- Data for this task
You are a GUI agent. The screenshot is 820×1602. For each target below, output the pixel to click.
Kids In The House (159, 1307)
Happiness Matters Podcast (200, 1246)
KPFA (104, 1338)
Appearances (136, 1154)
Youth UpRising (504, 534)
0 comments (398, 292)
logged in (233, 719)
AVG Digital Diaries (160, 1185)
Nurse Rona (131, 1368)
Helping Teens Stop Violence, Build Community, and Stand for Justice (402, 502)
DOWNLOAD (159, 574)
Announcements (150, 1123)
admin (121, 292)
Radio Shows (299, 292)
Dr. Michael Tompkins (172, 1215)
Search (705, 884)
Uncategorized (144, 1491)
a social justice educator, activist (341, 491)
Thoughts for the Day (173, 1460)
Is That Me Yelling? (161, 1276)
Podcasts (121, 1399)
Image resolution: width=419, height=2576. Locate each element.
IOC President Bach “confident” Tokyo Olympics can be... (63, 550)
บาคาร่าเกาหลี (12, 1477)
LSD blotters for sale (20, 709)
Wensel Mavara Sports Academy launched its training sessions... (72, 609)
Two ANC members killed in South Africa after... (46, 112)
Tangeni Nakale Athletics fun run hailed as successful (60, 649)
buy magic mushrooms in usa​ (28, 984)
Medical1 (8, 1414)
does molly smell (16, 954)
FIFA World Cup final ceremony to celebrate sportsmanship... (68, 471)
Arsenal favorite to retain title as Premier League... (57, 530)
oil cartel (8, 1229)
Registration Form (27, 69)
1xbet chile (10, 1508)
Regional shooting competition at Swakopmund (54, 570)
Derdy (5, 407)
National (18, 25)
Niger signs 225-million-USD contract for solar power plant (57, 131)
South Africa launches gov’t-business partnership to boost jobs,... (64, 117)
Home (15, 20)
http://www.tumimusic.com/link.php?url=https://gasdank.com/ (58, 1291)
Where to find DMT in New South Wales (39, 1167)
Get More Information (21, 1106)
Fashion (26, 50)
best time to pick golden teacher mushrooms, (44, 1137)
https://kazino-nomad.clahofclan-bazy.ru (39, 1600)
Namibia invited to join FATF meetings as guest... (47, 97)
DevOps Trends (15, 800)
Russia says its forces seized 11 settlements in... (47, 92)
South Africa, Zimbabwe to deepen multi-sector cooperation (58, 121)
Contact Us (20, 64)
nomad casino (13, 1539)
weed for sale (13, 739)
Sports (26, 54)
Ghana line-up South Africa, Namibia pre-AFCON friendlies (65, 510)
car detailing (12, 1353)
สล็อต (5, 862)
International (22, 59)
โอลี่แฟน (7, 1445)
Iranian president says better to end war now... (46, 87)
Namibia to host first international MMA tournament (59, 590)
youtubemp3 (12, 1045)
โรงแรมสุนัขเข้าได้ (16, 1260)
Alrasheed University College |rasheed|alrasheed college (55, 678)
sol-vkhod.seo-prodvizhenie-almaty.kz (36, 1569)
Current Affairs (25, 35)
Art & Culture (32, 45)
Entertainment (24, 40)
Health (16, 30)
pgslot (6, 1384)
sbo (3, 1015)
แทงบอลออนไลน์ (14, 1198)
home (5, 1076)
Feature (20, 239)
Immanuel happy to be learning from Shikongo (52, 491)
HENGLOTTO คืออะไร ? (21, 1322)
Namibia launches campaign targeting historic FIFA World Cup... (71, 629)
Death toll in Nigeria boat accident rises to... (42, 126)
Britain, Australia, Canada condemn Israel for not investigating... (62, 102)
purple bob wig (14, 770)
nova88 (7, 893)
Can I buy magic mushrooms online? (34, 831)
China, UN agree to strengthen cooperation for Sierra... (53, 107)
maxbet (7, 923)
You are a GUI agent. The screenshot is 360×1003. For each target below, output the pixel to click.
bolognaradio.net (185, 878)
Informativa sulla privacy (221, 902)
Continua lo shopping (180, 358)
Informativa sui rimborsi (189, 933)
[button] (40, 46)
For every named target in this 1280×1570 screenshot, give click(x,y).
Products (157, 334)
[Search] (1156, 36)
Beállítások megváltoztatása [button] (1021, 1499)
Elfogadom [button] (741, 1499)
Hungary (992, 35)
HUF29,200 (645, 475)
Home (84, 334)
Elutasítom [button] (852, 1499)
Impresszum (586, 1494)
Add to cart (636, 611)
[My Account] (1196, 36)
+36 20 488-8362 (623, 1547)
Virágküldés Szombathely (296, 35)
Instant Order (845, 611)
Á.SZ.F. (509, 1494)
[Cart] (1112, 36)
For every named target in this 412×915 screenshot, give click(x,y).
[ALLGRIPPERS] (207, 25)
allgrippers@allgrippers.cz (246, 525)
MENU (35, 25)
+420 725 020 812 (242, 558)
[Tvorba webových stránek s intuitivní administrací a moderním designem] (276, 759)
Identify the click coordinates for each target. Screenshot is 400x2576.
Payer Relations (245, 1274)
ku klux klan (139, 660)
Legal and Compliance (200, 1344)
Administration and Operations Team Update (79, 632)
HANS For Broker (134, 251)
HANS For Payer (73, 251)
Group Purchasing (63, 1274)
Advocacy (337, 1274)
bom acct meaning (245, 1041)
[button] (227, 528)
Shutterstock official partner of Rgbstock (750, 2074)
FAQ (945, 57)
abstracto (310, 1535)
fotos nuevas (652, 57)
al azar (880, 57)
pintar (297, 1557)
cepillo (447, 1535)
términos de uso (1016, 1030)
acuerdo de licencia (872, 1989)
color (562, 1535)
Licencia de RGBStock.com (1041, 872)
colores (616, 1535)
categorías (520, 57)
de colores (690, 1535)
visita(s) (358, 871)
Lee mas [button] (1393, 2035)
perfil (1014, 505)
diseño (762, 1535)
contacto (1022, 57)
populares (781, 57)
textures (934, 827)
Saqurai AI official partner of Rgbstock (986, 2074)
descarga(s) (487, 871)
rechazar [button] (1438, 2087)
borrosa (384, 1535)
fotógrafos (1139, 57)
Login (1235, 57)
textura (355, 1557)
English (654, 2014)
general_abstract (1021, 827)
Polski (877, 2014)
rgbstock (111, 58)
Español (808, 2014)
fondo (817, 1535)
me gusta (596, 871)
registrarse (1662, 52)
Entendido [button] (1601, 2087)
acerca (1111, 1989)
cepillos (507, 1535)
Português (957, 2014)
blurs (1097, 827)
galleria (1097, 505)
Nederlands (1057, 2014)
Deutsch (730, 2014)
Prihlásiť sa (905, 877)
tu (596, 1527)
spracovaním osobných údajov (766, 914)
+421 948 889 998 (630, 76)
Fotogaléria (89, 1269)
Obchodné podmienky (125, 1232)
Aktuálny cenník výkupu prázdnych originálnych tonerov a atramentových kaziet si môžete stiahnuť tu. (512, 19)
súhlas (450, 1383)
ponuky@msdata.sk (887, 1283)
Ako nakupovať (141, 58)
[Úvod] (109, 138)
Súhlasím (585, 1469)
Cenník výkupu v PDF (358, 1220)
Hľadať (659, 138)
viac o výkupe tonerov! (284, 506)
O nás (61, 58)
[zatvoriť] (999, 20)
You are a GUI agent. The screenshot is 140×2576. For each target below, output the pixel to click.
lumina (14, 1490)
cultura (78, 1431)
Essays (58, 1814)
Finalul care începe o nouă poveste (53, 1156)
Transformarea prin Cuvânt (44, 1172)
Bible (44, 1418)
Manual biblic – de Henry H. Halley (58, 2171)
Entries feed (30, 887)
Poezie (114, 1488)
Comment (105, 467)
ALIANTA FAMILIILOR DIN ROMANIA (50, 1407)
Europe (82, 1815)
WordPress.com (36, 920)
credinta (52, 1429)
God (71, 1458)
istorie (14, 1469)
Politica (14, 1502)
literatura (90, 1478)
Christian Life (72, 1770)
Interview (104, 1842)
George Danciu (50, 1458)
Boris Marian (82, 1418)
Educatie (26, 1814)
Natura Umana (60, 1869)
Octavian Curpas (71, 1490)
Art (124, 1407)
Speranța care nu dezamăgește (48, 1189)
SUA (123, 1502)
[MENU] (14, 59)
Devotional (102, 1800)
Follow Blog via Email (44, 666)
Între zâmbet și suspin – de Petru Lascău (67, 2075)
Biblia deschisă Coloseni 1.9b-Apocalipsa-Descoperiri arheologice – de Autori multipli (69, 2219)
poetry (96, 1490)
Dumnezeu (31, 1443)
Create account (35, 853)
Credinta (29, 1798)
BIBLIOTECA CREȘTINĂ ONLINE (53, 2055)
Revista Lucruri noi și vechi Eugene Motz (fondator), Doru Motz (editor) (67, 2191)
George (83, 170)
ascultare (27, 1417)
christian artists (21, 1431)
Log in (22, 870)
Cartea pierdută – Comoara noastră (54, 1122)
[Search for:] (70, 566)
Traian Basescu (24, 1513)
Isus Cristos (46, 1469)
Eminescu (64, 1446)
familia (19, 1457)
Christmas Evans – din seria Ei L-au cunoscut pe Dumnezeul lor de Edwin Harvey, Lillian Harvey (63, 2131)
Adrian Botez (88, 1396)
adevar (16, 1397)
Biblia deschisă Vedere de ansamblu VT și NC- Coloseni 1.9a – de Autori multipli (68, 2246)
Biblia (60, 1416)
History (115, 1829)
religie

- What you need to do
Repeat exactly the lines of the listing above, from the one with "0 comments (398, 292)" down to the one with "Wensel Mavara Sports"; both of those lines belong in the range.

- Response to this exercise
0 comments (398, 292)
logged in (233, 719)
AVG Digital Diaries (160, 1185)
Nurse Rona (131, 1368)
Helping Teens Stop Violence, Build Community, and Stand for Justice (402, 502)
DOWNLOAD (159, 574)
Announcements (150, 1123)
admin (121, 292)
Radio Shows (299, 292)
Dr. Michael Tompkins (172, 1215)
Search (705, 884)
Uncategorized (144, 1491)
a social justice educator, activist (341, 491)
Thoughts for the Day (173, 1460)
Is That Me Yelling? (161, 1276)
Podcasts (121, 1399)
Image resolution: width=419, height=2576. Locate each element.
IOC President Bach “confident” Tokyo Olympics can be... (63, 550)
บาคาร่าเกาหลี (12, 1477)
LSD blotters for sale (20, 709)
Wensel Mavara Sports Academy launched its training sessions... (72, 609)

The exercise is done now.